Just imagine a group of people got on a boat, while holding Bibles, and crossed the Atlantic Ocean in order to settle a land in part to practice a religion for which they are persecuted or at least maligned. They do so at risk to their very lives and many died on the way. Once they land in this new place, the first organizational process they undergo is the creation of a church with a written covenant outlining the society they want to create.
These churches grow into towns and cities and states, populated by the children of people who were deeply religious. And when it came time to declare independence from their soon to be former king, they base their rights to independence on the equality of man based on the dignity granted them from their “creator”. This all happens within about 150 years, and those first covenants they wrote look remarkably similar to the preamble of their resulting Constitution.
Those religious ideas held by the first settlers did not simply disappear once they wanted to form a nation independent from Great Britain. I can’t think of anything more ridiculous.
Now this is speculation of motivation, but I’ll do it anyways because I can’t help myself and I think it’s incredibly interesting and important.
Anyone who admits that any of the cultural norms of their nation are tied to foundational ideas that are religious, by default admits that some of the ways they see the world and act in it are religious in nature. And that is like kryptonite to secular people.
Modern people like to think that every idea in their heads was produced by some rational and reasoned process they undertook to form those ideas on their own. But in reality, it’s the exact opposite. Our reason and logic is used to rationalize the ideas we absorb from our culture.
It’s like falling in love. It happens, and when someone asks you why that particular person, you can come up with reasons based on that person’s personality and looks, but that’s not truly why. You may never know exactly why. What you’re doing is rationalizing after the fact of the emotional reaction to that person’s nature.
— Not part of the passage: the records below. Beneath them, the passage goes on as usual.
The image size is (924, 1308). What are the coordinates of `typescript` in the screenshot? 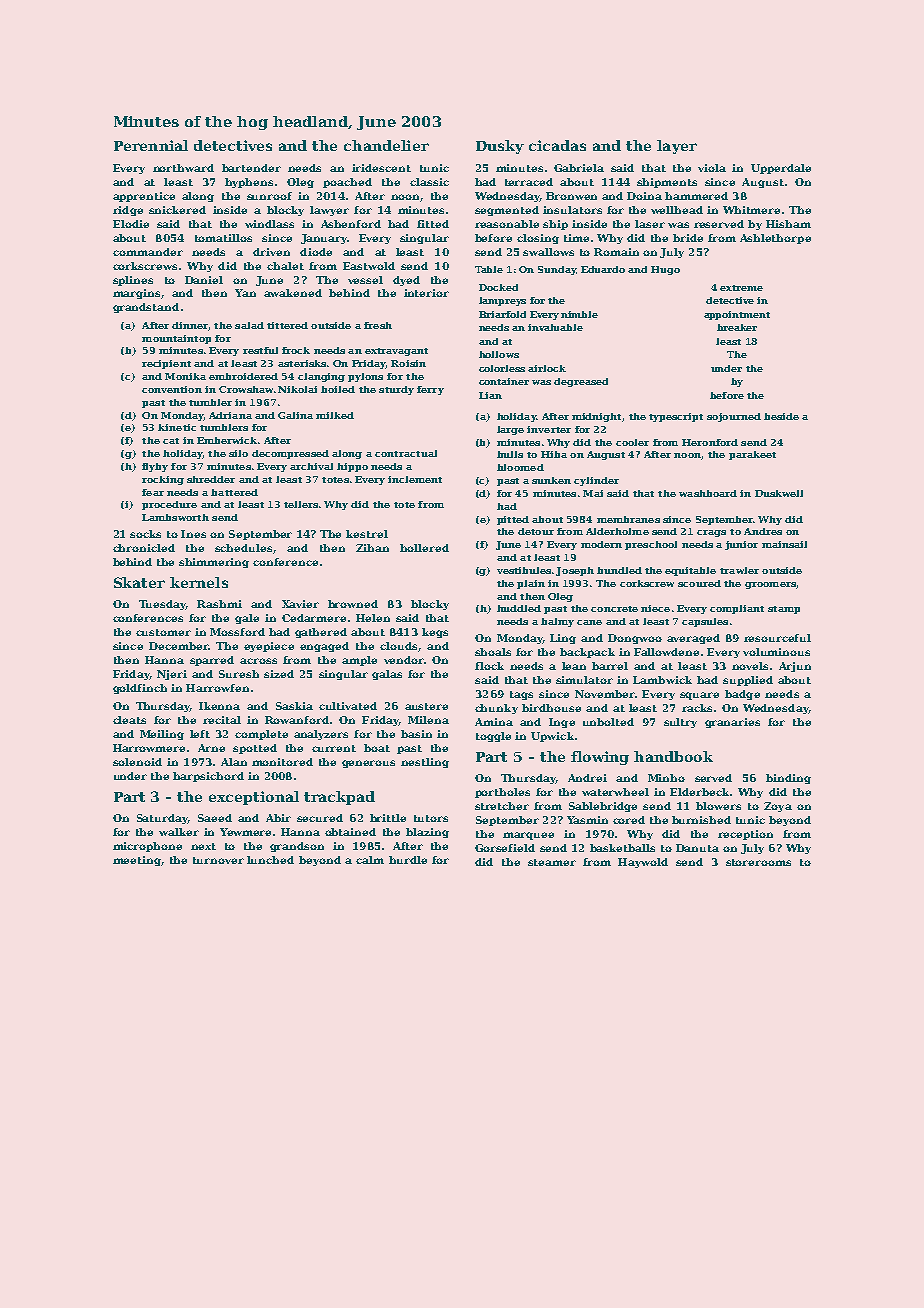 It's located at (676, 417).
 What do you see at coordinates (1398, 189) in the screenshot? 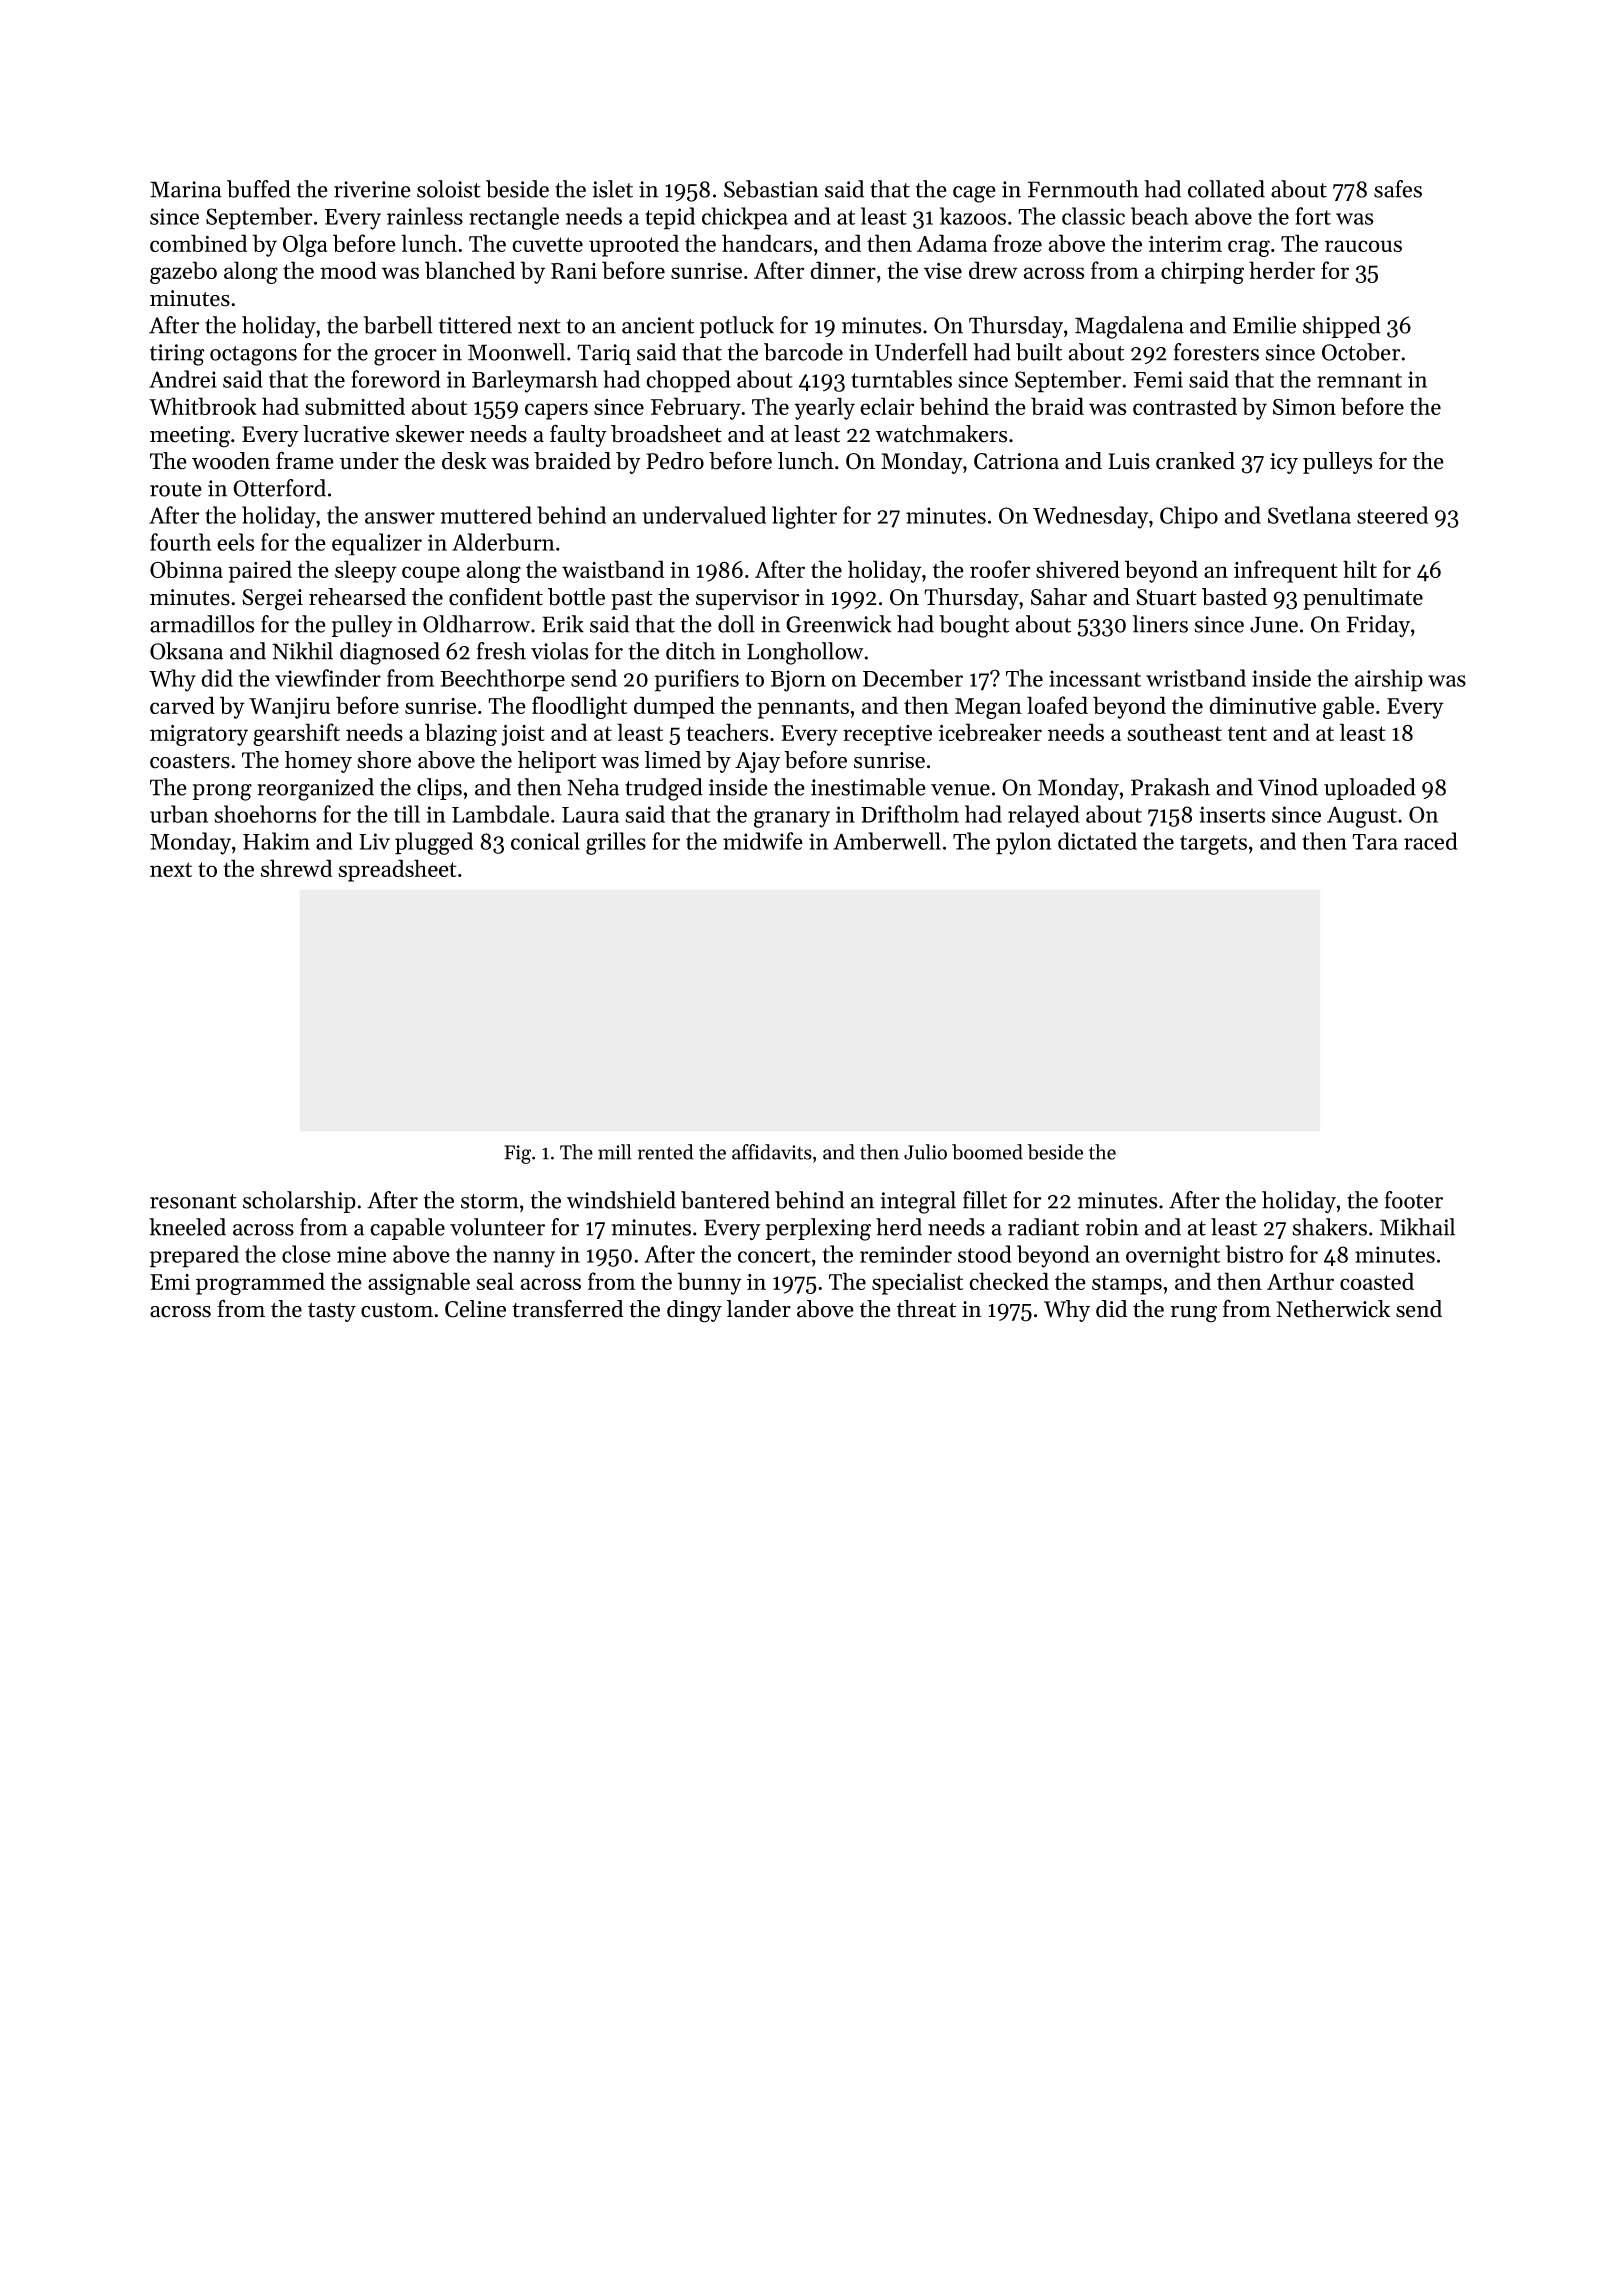
I see `safes` at bounding box center [1398, 189].
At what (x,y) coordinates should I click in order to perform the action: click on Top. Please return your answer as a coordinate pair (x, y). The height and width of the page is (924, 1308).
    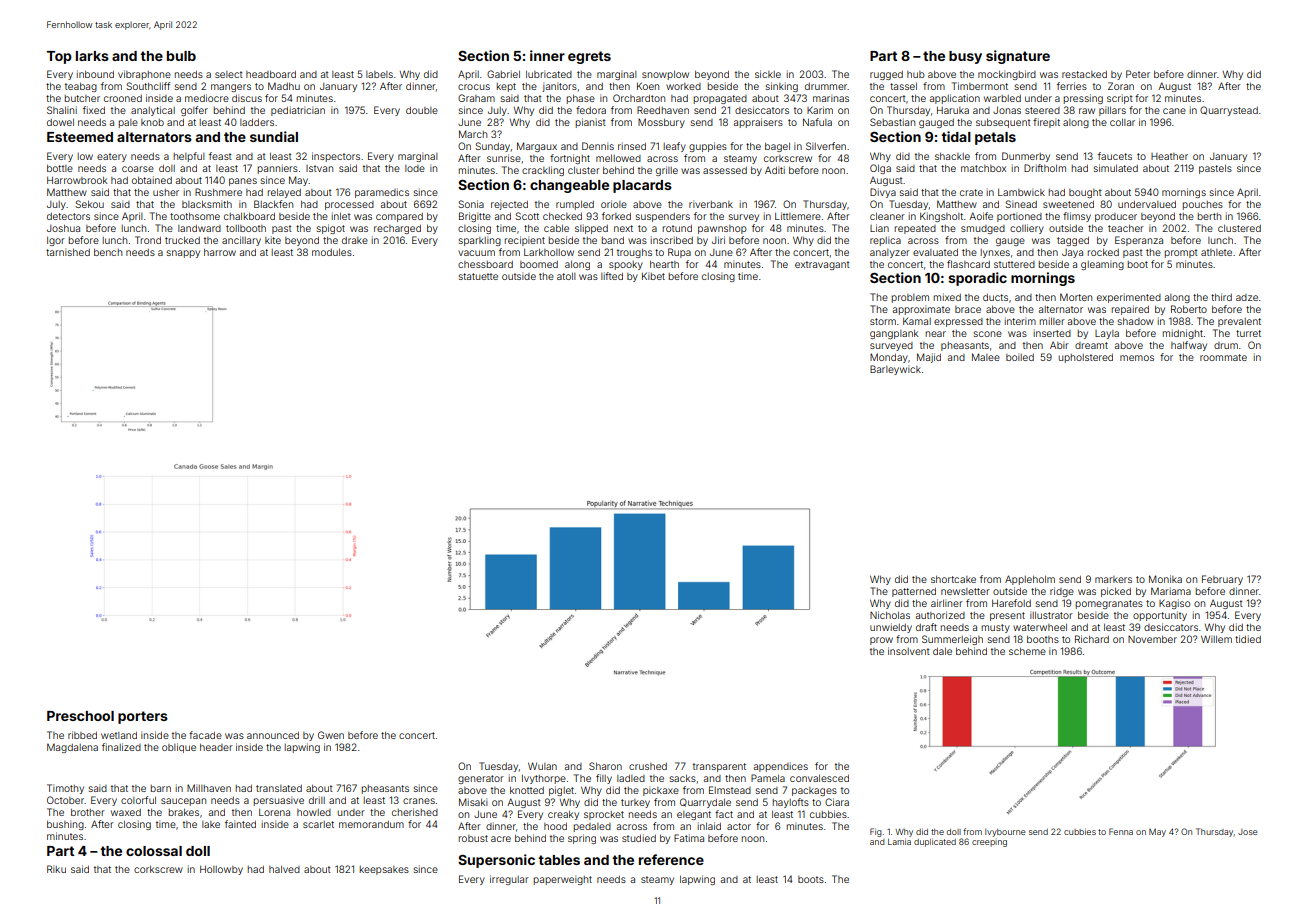
    Looking at the image, I should click on (59, 57).
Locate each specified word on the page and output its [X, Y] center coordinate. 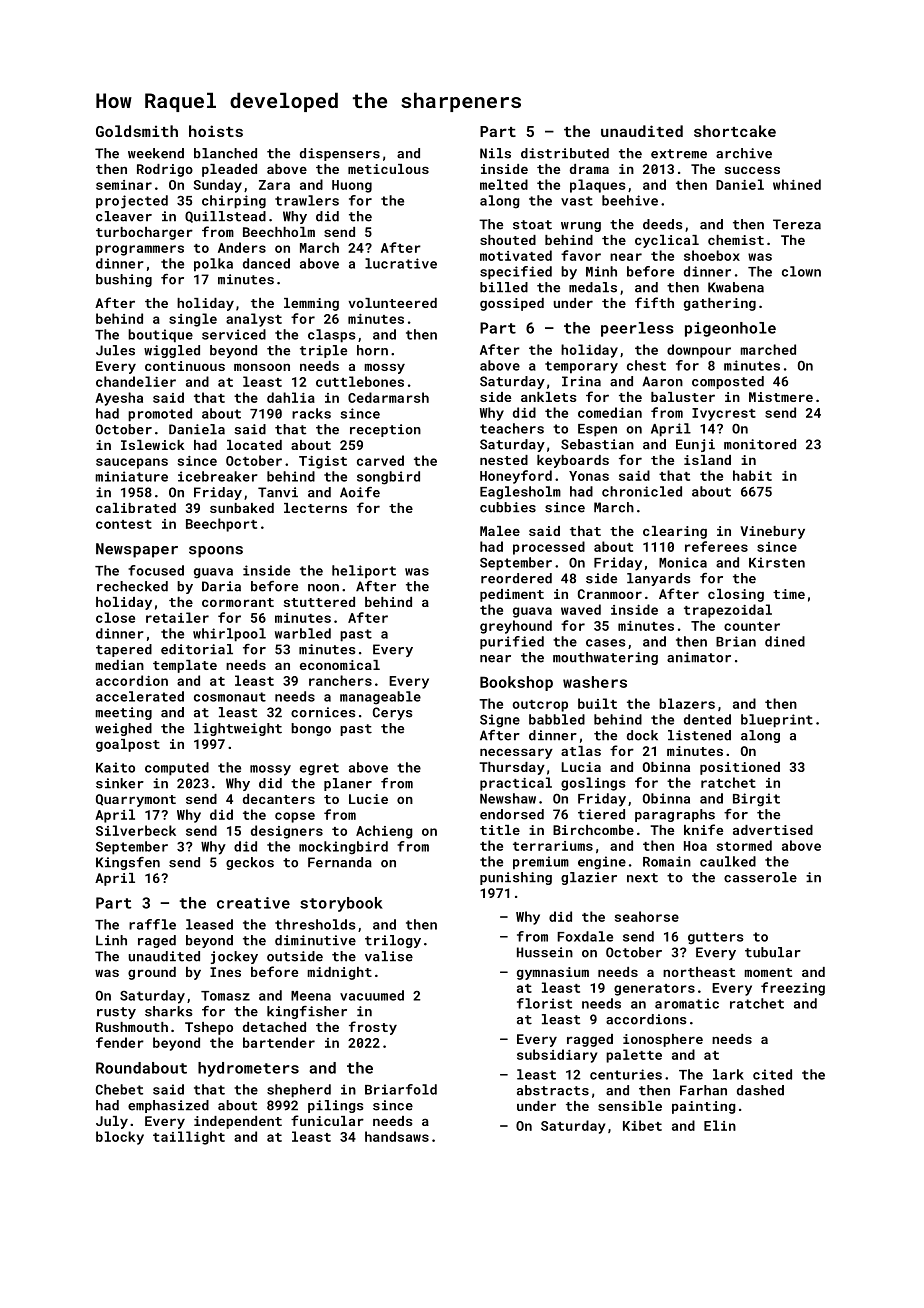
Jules [115, 350]
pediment [512, 595]
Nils [495, 153]
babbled [557, 719]
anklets [548, 397]
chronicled [642, 491]
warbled [303, 633]
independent [238, 1122]
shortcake [735, 131]
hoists [216, 131]
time [789, 594]
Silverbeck [136, 830]
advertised [773, 830]
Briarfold [401, 1089]
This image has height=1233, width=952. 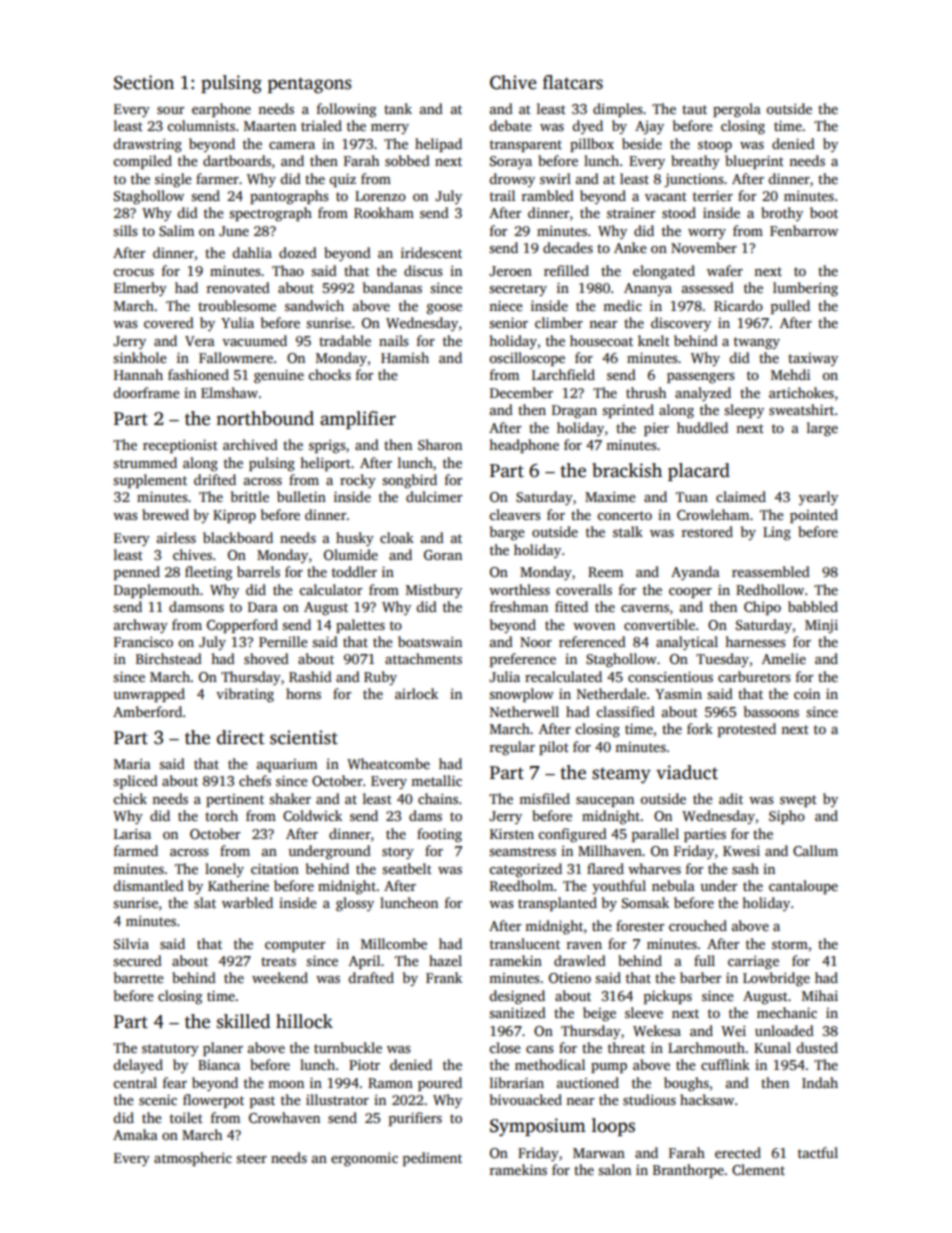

And that’s not necessarily a bad thing. It gives us the chance to challenge those ideas by using reason and logic to understand and reassess the veracity, practicality and morality of those ideas. But those ideas were not our sole or even collective creations. They were given to us.
Grateful for What Has Been
That’s what it means to me to be grateful for what has been. I view the sacrifices, ideas, and pathway to the incredibly privileged life I lead as a consequence of the path that lies behind me. Behind us. Even if some of those ideas came from old religions that are no longer popular. The path behind us doesn’t change with modern sentiments towards it. Losing sight of that will make it impossible to get back here, where we are, if we should ever lose our way.
And in turn, I feel a responsibility to point in the same direction. I want my children to benefit from that path which was laid. And to keep moving in the same direction they have to be able to understand the path which led us here.
That path is not a burden. It’s our North Star.